Avis critique rédigé par Bastien L. le jeudi 27 août 2009 à 2134

Le jour d'avant

Troisième et dernière partie traduite (sur six pour les anglophones) de la série, Le Monde d’Avant sauve un peu l’honneur du second roman tant sa fin l’avait lancé sur une bonne voie.

En effet, on retrouve nos héros moins Shan Franckland. Elle s’est jetée dans le vide de l’espace pour éviter que la terre utilise le parasite c’naatat qui offrait l’immortalité à ses hôtes. Elle laisse ainsi son amant Wess’har, Aras, seul et fou de douleur pour l’éternité en compagnie du marine Ade Bennet lui aussi contaminé et ayant du mal à faire face à sa responsabilité dans la mort de Shan. Le journaliste Eddie Michallat doit faire face à la perte de neutralité qu’exige sa profession et ne sait comment y réagir… On retrouve aussi la matriarche Wess’har de la cité de F’nar, Nevyan, qui a bien du mal à gérer l’arrivée des représentants du Monde d’Avant représentant une force beaucoup plus puissante et plus interventionniste qu’eux. Mais en même temps la matriarche est déterminée à retrouver le cadavre de Shan. Sur la planète des isenj, le ministre Ual a de plus en plus de mal à montrer à ses concitoyens que la paix contre les Wess’har est mille fois plus préférable que la guerre alors que, pendant ce temps là, dans l’enclave humaine de la planète, Lindsay Neville apprend à survivre avec l’idée qu’elle a provoqué le génocide des Bezeri dont on n'a plus aucune trace…

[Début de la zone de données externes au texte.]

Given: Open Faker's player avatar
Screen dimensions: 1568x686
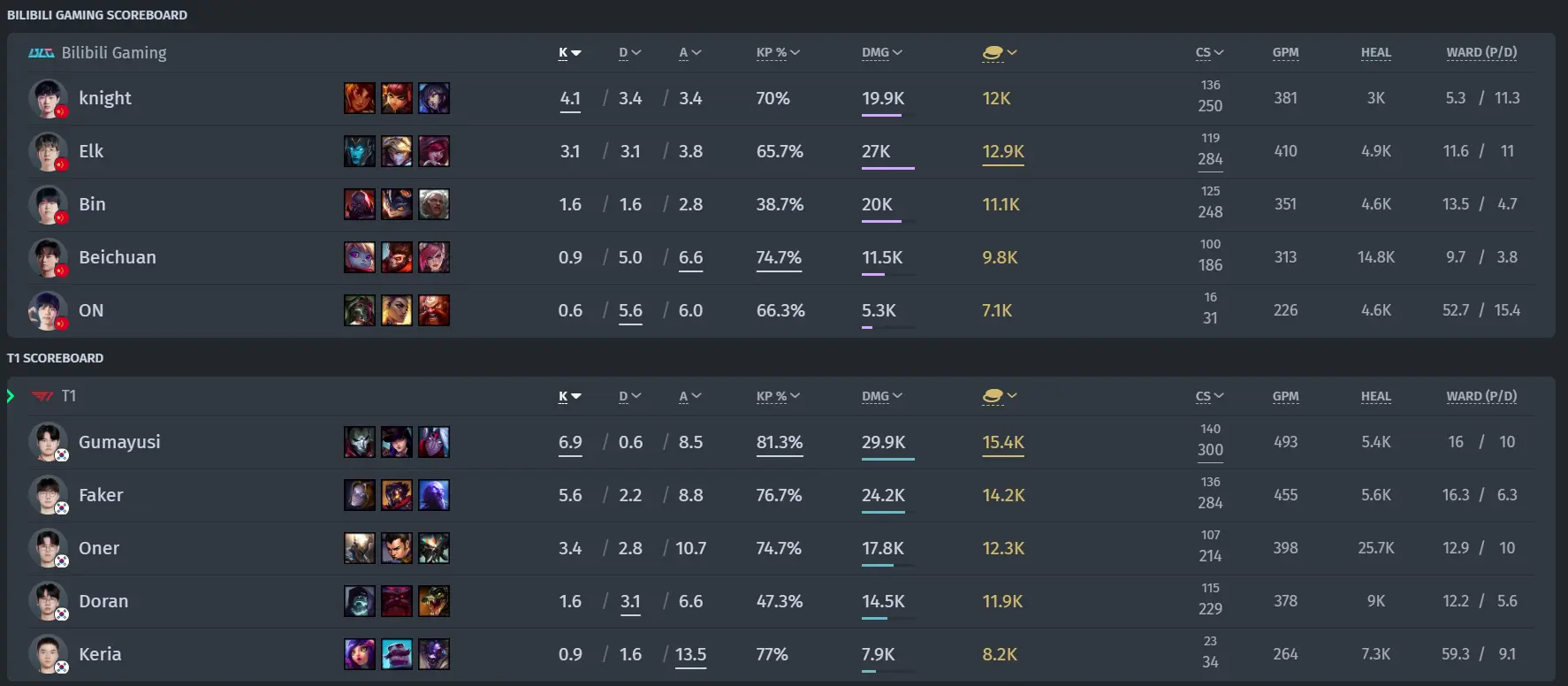Looking at the screenshot, I should (x=48, y=495).
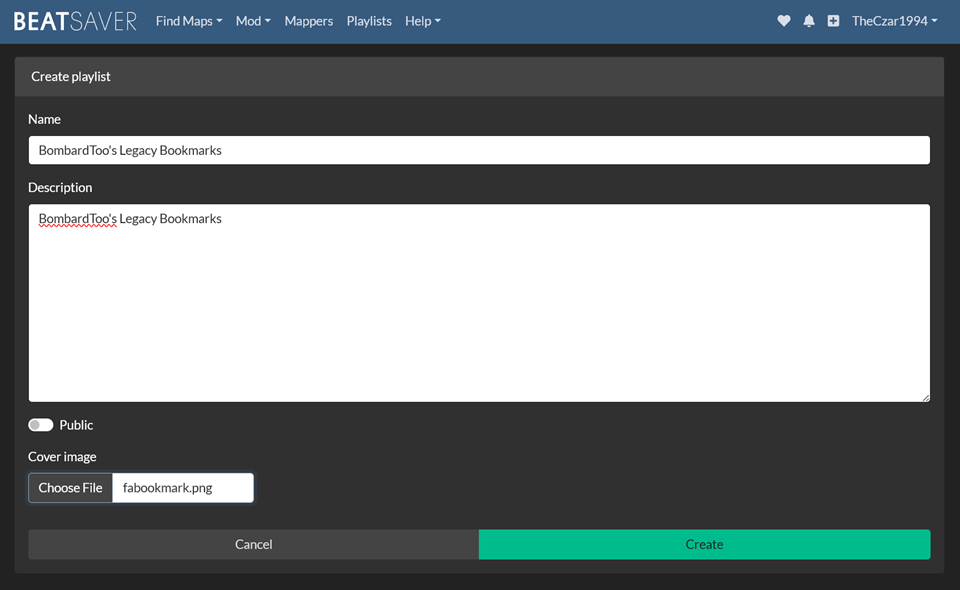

Ce livre se veut plus politique avec les enjeux de quatre peuples devant faire face au plus puissant d’entre eux, le Monde d’Avant. D’un côté, ils sont décidés à punir les responsables du génocide accidentel des Bezeri et veulent ensuite intervenir sur place pour purifier la Terre et la planète des isenj, ce qui déclenche de nombreuses tensions. Le récit offre des paraboles intéressantes sur l’interventionnisme des plus puissants, même pour faire le bien, grâce à Karen Traviss qui se garde de juger, ce qui n’est pas plus mal. Les personnages sont vraiment mis en avant dans ce roman avec assez peu d’action et une progression bien rythmée dans l’intrigue tou en évitant les lourdeurs du second tome. Et ce, malgré un style qui n’est pas toujours des plus fluides et quelques répétitions vraiment exaspérantes. Concernant les nouveaux personnages, ils sont vraiment très intéressants et offrent quelques bonnes situations comme le trop gentil wess’har Shapakti ou la trop intelligente enfant/matriarche en devenir Giyadas… Chaque personnage possède sa part de drame et tous se révèle parfois drôle et touchant, ce qui fait qu’on s’y attache vraiment jusqu’au bout de l’intrigue…

La conclusion de

Karen Traviss réussit à redonner un certain intérêt à sa série avec ce troisième tome faisant de Les guerres Wess’har une saga de science-fiction assez sympathique, bourrée de bonnes idées mais qui reste finalement handicapée par un style des plus quelconques.